Home > Education > What drives the market trend?

What drives the market trend?

Friday, October 9, 2009 Leave a comment Go to comments

As the markets have run up so much from their lows in last one year, there are many worried investors which are questioning this rally. To determine the future direction of markets, we have to consider three time frames and what are the factors that influence them.

In short term, markets are clearly driven by sentiment trends (read greed and fear). and if you are trading stocks in the futures segment, then those moves become even sharper due to short covering or stop loss triggers. Short term players are usually on heavy dose of leverage and can’t afford to take many adverse moves. So emotions play a critical role in this time frame. Right now, the short term battle can be won either by bulls and bears.

In medium term, it is the liquidity that drives the market. The current rally in the Indian markets have been driven by the FII money which started to pour in 2009 (already $12billion+). Currently, the trend of FII flows is up and might remain so if the US growth slows down and investors turn to Asia in search of better returns. In nutshell, this trend is determined by global macro trends and flow of money.

In long term, the stocks usually follow their earning trends. So if you wish to hold stocks for long term, you need to pick stocks that have a good earning potential. Currently the earning cycle has just ended its downturn and we might see resumption of a long term uptrend.

My observation is that we usually confuse between our investing styles. We buy stock for short term and if we see a loss, we turn it into a long term bet. The trouble is that stock which usually move very rapidly in short term are many times never good bets in the long term.So if you hold them for long term, you stand to lose a lot of money.

So it is important to understand our time frame and your strategy while investing. Without that, we are like lost souls in this big universe! In fact, most of my work with my clients is in the area of  helping them evaluate and understand their investment styles.

We have to remember that investing is a hard game( although looks so easy), so one always needs to learn and train oneself. Sometimes we get too much focussed on making money that we miss the big picture. And let me tell you, watching more TV channel or reading 5 newspapers won’t do that.

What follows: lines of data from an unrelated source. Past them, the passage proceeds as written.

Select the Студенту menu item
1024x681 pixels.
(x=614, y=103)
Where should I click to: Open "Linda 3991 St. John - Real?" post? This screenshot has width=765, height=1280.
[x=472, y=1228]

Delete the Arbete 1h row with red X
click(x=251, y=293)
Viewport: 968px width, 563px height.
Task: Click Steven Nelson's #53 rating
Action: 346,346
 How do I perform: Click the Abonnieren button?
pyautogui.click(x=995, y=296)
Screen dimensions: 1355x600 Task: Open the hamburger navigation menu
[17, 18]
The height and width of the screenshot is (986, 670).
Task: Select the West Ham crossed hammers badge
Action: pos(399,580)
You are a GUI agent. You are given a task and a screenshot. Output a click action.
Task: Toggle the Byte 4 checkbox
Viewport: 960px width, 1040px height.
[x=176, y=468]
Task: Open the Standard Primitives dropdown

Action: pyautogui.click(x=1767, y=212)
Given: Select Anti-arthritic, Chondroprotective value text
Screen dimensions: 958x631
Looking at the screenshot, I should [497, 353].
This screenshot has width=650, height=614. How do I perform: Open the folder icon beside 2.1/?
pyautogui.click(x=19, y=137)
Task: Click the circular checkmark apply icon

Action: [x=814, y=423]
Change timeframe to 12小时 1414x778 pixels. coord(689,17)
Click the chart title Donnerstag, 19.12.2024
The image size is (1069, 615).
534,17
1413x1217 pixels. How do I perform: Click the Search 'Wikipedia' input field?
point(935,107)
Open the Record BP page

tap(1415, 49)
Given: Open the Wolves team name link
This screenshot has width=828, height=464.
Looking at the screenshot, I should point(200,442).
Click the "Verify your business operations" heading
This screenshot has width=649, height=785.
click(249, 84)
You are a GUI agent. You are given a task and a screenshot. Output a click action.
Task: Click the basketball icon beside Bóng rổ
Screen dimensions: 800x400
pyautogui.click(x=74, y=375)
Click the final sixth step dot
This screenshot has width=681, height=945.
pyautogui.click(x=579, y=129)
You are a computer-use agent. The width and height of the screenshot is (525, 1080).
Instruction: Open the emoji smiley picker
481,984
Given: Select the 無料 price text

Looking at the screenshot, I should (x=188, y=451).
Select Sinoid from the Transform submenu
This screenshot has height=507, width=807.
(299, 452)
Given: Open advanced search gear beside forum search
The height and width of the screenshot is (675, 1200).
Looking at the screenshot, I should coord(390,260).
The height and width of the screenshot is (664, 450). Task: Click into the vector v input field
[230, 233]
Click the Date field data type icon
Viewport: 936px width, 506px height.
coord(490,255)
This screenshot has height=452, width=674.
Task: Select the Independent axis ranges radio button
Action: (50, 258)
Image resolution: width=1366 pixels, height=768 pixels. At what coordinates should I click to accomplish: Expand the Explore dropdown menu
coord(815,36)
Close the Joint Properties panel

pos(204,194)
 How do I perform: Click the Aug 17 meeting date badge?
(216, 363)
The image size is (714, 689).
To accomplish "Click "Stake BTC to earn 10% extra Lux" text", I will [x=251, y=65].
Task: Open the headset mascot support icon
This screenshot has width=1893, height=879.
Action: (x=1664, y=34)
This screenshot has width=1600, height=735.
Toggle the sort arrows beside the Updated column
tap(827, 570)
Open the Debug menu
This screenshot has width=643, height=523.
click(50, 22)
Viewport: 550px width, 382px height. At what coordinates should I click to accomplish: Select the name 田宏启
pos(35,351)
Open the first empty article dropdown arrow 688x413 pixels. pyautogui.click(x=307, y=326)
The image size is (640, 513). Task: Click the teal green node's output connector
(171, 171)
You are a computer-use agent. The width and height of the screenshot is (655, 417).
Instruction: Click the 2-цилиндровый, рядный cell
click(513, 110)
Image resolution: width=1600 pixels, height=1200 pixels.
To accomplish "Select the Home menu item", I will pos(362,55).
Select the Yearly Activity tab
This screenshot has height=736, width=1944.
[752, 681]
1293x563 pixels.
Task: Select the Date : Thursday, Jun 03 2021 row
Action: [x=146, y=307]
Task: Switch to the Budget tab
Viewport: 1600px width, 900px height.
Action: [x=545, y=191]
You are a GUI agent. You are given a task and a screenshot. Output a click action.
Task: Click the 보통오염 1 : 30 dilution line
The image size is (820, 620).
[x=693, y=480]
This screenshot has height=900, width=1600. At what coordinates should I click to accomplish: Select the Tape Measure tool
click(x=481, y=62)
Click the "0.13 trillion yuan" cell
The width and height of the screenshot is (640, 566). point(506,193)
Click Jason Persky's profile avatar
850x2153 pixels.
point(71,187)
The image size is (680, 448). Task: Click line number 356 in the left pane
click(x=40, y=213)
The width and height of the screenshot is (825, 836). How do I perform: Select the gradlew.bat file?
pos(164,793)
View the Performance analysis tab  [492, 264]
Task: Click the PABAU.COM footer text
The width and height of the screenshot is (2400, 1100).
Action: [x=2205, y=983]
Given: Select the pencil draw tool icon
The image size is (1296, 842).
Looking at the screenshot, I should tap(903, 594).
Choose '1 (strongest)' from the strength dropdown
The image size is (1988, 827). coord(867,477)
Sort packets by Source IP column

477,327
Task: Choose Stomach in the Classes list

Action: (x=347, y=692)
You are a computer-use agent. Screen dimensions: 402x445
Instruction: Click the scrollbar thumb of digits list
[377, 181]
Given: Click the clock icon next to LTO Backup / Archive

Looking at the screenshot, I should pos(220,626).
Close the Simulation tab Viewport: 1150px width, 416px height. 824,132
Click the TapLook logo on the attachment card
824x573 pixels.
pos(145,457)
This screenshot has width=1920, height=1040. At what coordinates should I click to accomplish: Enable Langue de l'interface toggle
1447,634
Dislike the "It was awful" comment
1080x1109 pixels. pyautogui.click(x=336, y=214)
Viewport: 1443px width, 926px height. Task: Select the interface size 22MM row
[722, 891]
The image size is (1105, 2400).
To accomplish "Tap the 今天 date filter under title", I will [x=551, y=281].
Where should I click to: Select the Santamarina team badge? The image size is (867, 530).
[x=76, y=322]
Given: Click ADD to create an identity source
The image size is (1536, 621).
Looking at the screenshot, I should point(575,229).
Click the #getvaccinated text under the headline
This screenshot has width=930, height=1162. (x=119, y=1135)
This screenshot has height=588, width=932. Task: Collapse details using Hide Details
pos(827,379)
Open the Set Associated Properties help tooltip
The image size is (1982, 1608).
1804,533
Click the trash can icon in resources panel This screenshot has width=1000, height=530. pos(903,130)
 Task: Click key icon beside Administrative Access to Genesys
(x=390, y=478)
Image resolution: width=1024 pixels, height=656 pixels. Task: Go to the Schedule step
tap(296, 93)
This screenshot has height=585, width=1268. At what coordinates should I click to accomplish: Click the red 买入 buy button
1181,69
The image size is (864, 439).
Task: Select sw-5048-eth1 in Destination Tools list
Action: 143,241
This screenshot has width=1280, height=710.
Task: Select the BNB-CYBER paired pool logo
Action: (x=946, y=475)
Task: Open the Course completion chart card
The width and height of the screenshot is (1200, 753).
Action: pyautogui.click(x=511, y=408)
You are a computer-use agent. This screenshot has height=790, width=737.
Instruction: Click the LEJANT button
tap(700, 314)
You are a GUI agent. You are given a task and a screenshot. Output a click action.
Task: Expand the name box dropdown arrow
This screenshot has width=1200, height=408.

Do you think more information is a blessing or a curse? Read this.

Categories: Education
  1. Amrita
    Friday, October 9, 2009 at 9:09 am

    Apropos ur article ‘What drives the market trend?’ three important things stand out (a) greed & fear (b) investment styles(c) excess generic information. Greed & fear of retail investors is what so called analysts, traders, brokers etc. feed on. Market analysis is somewhat like weather forecasting, event can only be ‘analysed’ not ‘predicted’ irrespective of any number of inputs, trends, theories at disposal. The ‘Black Swan’ is always lurking around somewhere.

    My personal opinion is that a little bit of (a) common sense (b) clear investment strategy vis a vis goals (c) thorough study of company / sector / policies / local & international prospects are the key to investing than studying markets which are mostly greed & fear driven.

    • Friday, October 9, 2009 at 9:23 am

      Amrita- I couldn’t have agreed more!This game is more about probabilities rather than “predictions”. As you said, the black swan is always lurking. That’s why investors have to be aware of risk and uncertainties.
      As far as study of company is concerned I focus on three simple things – Strategy, execution and people. This answers the questions of – what to do, how to do and who will do it?
      If a company is good in all the three, you’ve got a gem !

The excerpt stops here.